The use of gas plasma sterilisation is dependent on access to the machines – chamber size is small and so throughput is limited – and porous materials are also unfit for this method as they absorb the hydrogen peroxide before it is generated into the active plasma form.

Physical filtration sterilisation

Filtration sterilisation, also known as aseptic processing, is achieved by filtering the liquid through a tiny pore filter that is small enough to remove vegetative microbial cells and spores. Sterilisation occurs before final packaging, necessitating a high level of air cleanliness to ensure that the sterile liquid is not contaminated. Aseptic filling is typically completed in an ISO class 5 – or better – clean room environment.

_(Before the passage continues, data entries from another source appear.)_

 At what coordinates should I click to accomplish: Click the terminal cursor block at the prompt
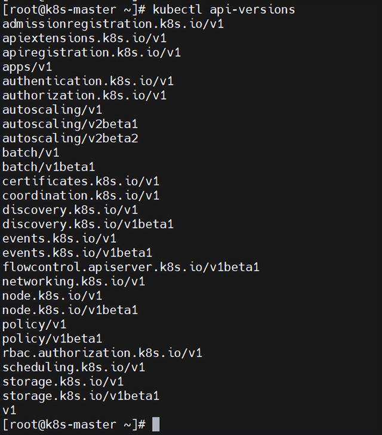pos(156,424)
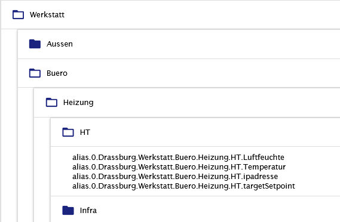The height and width of the screenshot is (222, 340).
Task: Click the open folder icon beside HT
Action: coord(68,132)
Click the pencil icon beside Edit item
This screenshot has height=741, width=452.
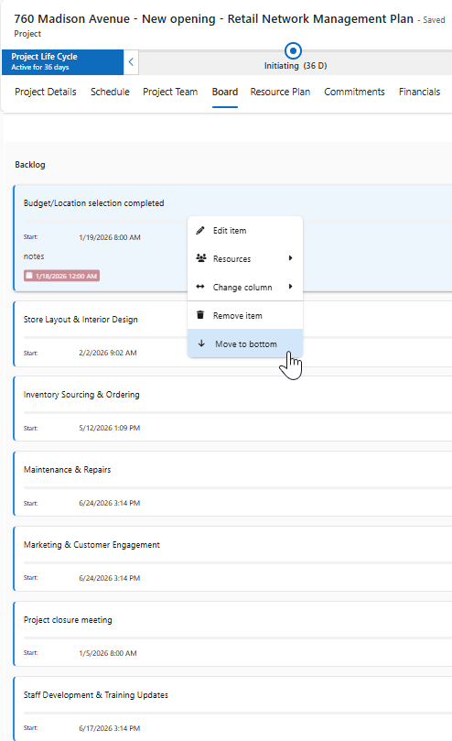click(200, 231)
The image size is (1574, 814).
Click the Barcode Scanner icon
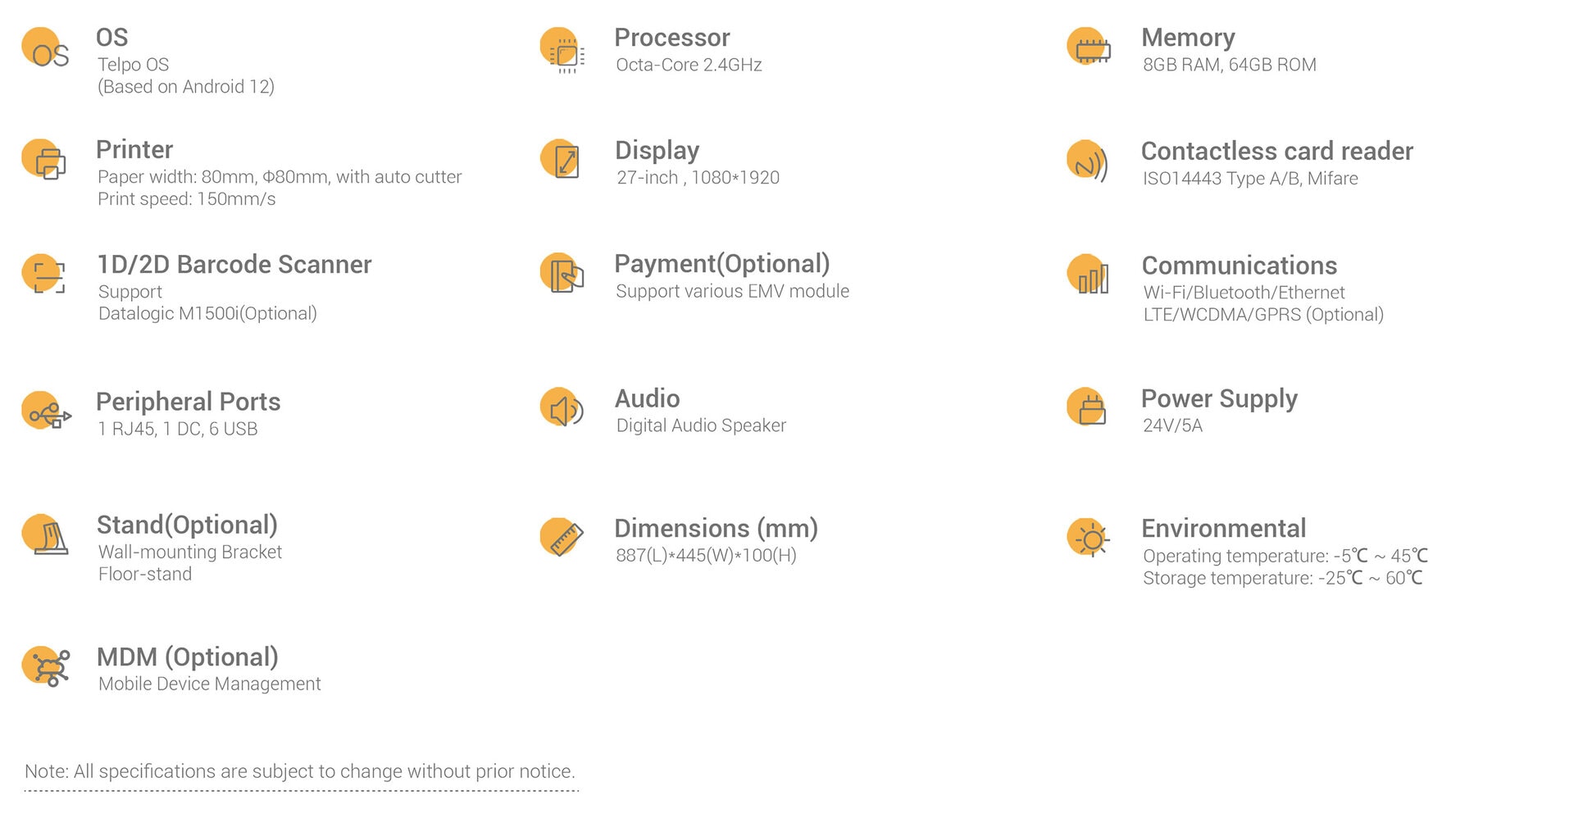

Filtration sterilisation is selected for devices that are not suited to usual sterilisation methods. It’s mainly used to sterilise liquids as their chemical structure and activity would be denatured or destroyed by conventional modes. As technology and science continue to advance, and combination medical devices incorporating medicinally or biologically derived products have been developed, filtration has become the only suitable method of disinfection for some products.

There are a number of effective sterilisation methods for medical devices. Selecting the most appropriate one depends on a number of factors, such as complexity of device design, geometric complexity and the use of novel active components. Secondary considerations include lead times to market and validation requirements to satisfy the industry’s regulatory bodies.